[[ Records shown open ]]

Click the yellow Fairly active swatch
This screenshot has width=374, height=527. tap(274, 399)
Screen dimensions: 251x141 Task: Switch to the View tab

[[ Records shown closed ]]
[[ Records shown open ]]

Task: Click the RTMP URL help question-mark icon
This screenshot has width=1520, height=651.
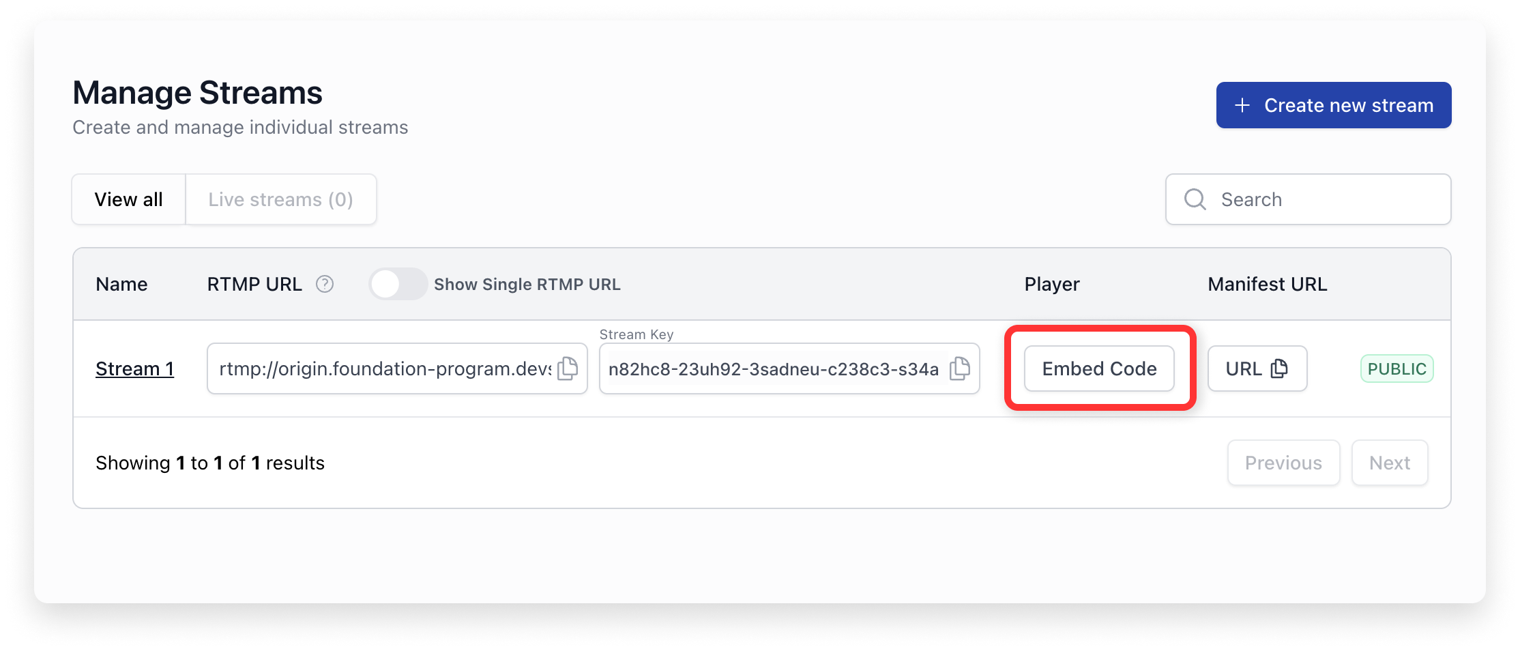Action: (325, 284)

[[ Records shown closed ]]

▶ **Task brief**
The stretch of entries above that starts with the line containing "Click the yellow Fairly active swatch" and goes on through the line containing "Screen dimensions: 251x141" is to be transcribed exactly, and no other line is to be transcribed.

▶ **Task result**
Click the yellow Fairly active swatch
This screenshot has width=374, height=527. tap(274, 399)
Screen dimensions: 251x141 Task: Switch to the View tab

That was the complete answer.